One of those who resigned this week was Josh Blackman, a law professor who contributed to Project 2025, a right-wing policy initiative overseen by the Heritage Foundation. In a letter posted online, he blamed Roberts for making Heritage‘s brand “toxic.”

“You aligned the Heritage Foundation with the rising tide of antisemitism on the right,” said Blackman, who edited the group’s Guide to the Constitution publication.

In an Oct. 30 video defending Carlson, Roberts said a “venomous coalition” was attacking the prominent podcaster over his interview with Fuentes. Roberts said conservatives should feel no obligation to support any foreign government no matter how great the pressure from “the globalist class.”

He later apologized for his use of the term “venomous coalition,” which he said Jewish colleagues understood to be an antisemitic trope.

Speaking at a November staff townhall meeting, Roberts said his intention was not to endorse Fuentes, who he called “an evil person,” but to “convert” some of his audience of several million people.

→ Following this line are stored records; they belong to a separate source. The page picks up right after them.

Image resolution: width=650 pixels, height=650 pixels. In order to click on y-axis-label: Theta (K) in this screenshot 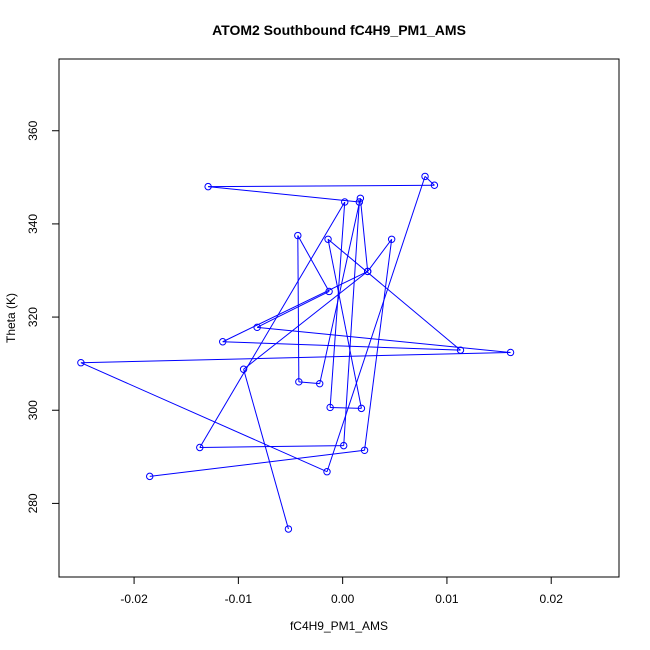, I will do `click(11, 318)`.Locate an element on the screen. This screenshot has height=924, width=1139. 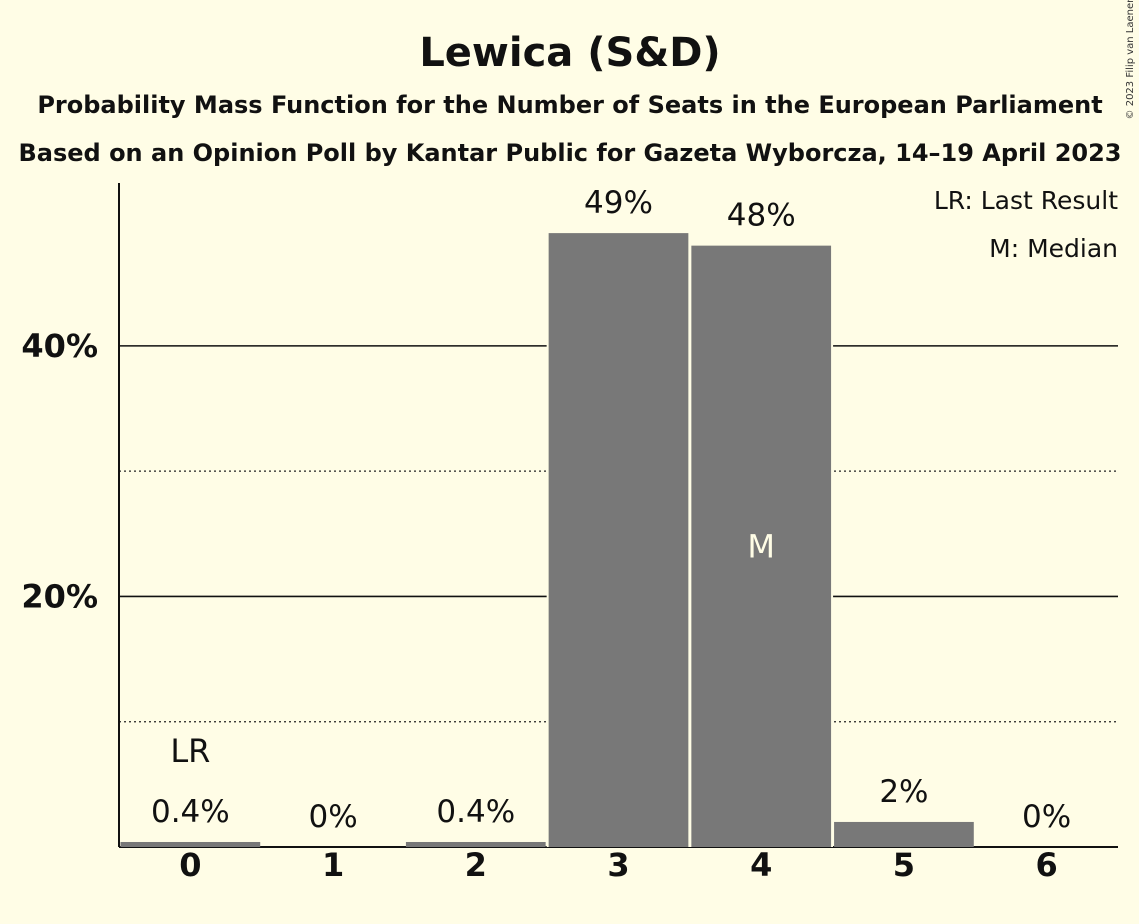
data-label-3: 49% is located at coordinates (618, 203).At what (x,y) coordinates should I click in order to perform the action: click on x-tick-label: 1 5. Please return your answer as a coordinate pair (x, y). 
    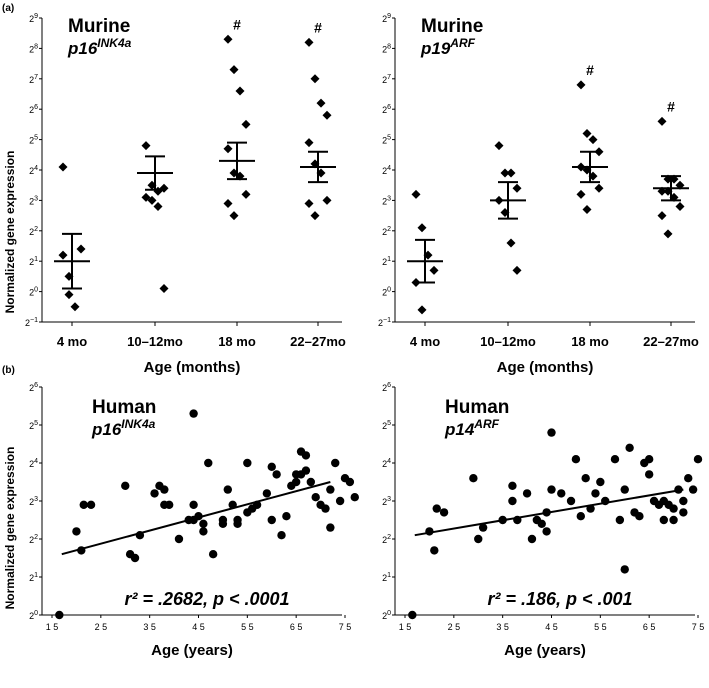
    Looking at the image, I should click on (52, 627).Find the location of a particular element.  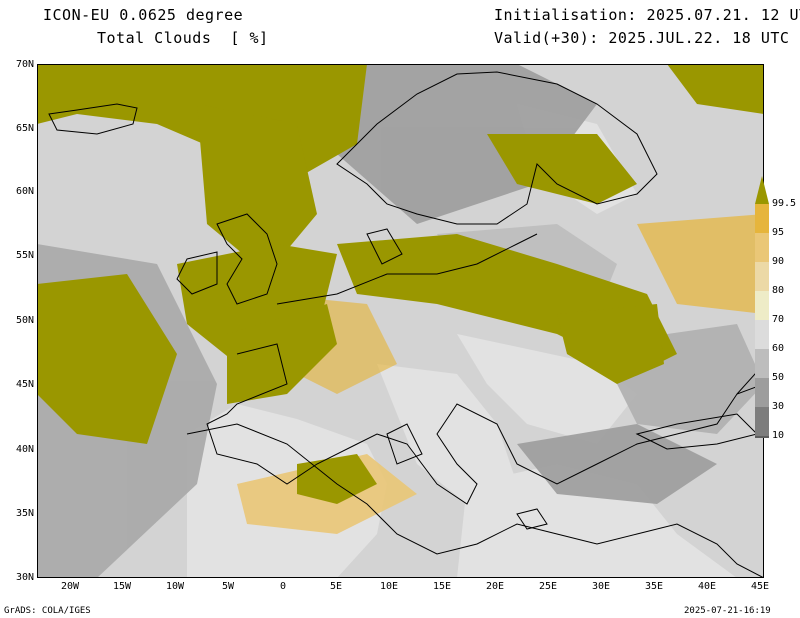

Advancing American Freedom said on Monday the three former leaders of Heritage‘s legal, economic, and data teams had joined the conservative advocacy group, along with 10 of their staff. The group led by former Vice President Mike Pence is critical of US President Donald Trump’s MAGA movement.

Three Heritage Foundation board trustees have also resigned since November.

Chief US Circuit Judge William Pryor, a conservative jurist who contributed to Heritage‘s 800-page Guide to the Constitution, said in an interview he did not attend a promotional event for the book due to Roberts’ “totally inappropriate” language in the Oct. 30 video.

For some remaining Heritage employees, recent staff departures were driven by Republican Party jockeying rather than antisemitism or Israel.

“These resignations have a lot more to do with 2028 than it does with anything else,” Heritage fellow Robby Starbuck posted online. “One group wants a return to the Pence/Ryan GOP and the rest want to MAGA with @KevinRobertsTX.”